Ils slaloment entre les voitures on dirait des véritables pilotes de Formule 1. Ils foncent tête baissée même dans des trous de souris qu’ils savent infranchissables. On a l’impression qu’ils sont toujours plus pressés que tout le monde semant ainsi sur leur passage tristesse et désolation.

Un autre groupe de spécialistes du désordre routier, ce sont les Sotrama ! Ils sont convaincus que la route leur appartient et ils se moquent de tout le monde. En général, leurs voitures sont de vieilles carcasses sans clignotants, ni phares ou klaxons et qui, si les contrôles techniques étaient stricts, ne devraient même pas circuler.

Ce qui est pire chez eux, ils stationnent en plein milieu de la route pour prendre leurs clients sans se soucier aucunement des autres usagers qui viennent derrière eux. Eux, ce sont les rois de la route qui ne respectent aucun code de sécurité.
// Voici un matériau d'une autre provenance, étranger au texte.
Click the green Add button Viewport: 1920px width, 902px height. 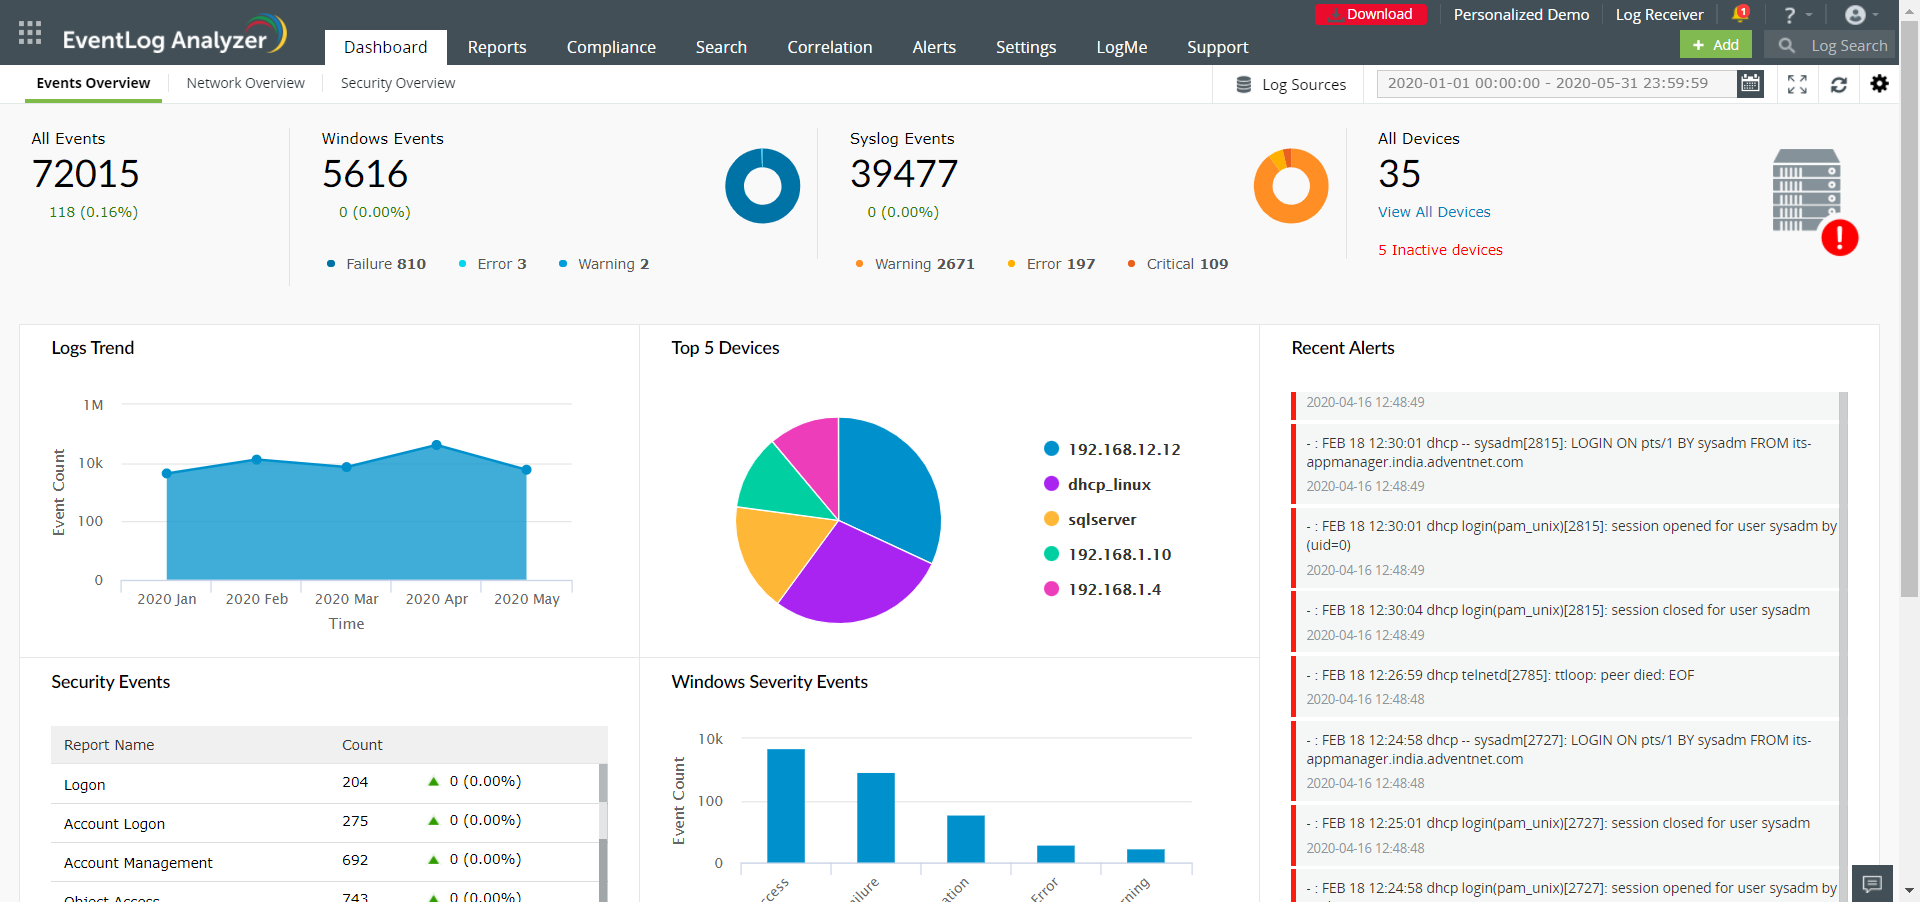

Les taximen et les voitures personnelles ne sont pas en reste et violent allègrement les règles routières. A Bamako, on dirait que tout le monde est pressé ! Tous sont sur la route, mais personne ne connaît le code de la route et tous ignorent superbement les panneaux et les feux de signalisation.

La campagne de sensibilisation routière intitulez “Ralentissez pour sauver des vies” tombe donc à pic pour rappeler à tous les usagers de la route que la vitesse et l’indiscipline peuvent causer de terribles dégâts qui vont des traumatismes physiques et moraux aux décès en passant par les blessures physiques et psychiques.

Il est vrai que ces campagnes jouent un grand rôle pour régler le problème mais d’autres mesures devraient suivre : le retour de tous les usagers à l’apprentissage du code de la route, les sanctions très sévères contre ceux qui ne respectent rien, la mise en place de brigades spéciales et mobiles de sensibilisation routière, l’introduction du code de la route comme une matière à part entière dans les écoles… La liste est loin d’être exhaustive.

Ce regard rétrospectif sur la circulation routière à Bamako nous ouvrira peut-être les yeux pour nous faire comprendre que la route ne pose aucun problème. Mais, c’est nous qui posons des problèmes avec nos mauvais comportements. Un célèbre musicien a dit une phrase qui résume bien le phénomène : “La route ne tue pas, c’est nous qui tuons”.